Now two mathematicians have proved Hawking and his colleagues wrong. The new work—contained in a pair of recent papers by Christoph Kehle of the Massachusetts Institute of Technology and Ryan Unger of Stanford University and the University of California, Berkeley—demonstrates that there is nothing in our known laws of physics to prevent the formation of an extremal black hole.

Their mathematical proof is “beautiful, technically innovative, and physically surprising,” said Mihalis Dafermos, a mathematician at Princeton University (and Kehle’s and Unger’s doctoral adviser). It hints at a potentially richer and more varied universe in which “extremal black holes could be out there astrophysically,” he added.

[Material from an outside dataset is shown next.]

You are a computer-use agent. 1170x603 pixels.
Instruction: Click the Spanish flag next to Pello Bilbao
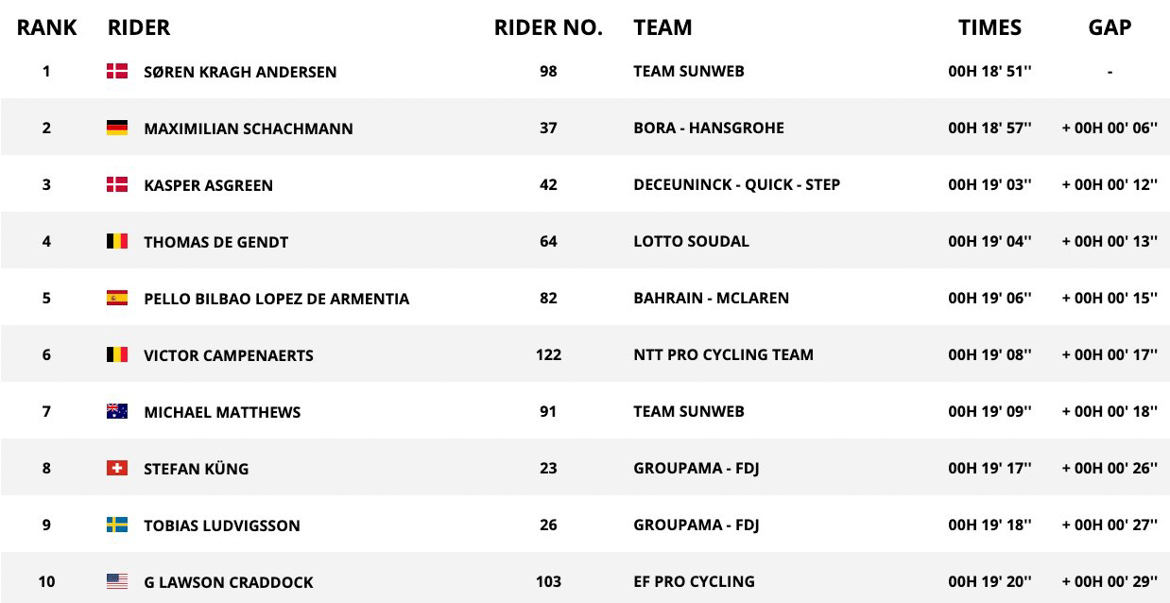[117, 298]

That doesn’t mean they are. “Just because a mathematical solution exists that has nice properties doesn’t necessarily mean that nature will make use of it,” Khanna said. “But if we somehow find one, that would really [make] us think about what we are missing.” Such a discovery, he noted, has the potential to raise “some pretty radical kinds of questions.”

The Law of Impossibility

Before Kehle and Unger’s proof, there was good reason to believe that extremal black holes couldn’t exist.

In 1973, Bardeen, Carter, and Hawking introduced four laws about the behavior of black holes. They resembled the four long-established laws of thermodynamics—a set of sacrosanct principles that state, for instance, that the universe becomes more disordered over time, and that energy cannot be created or destroyed.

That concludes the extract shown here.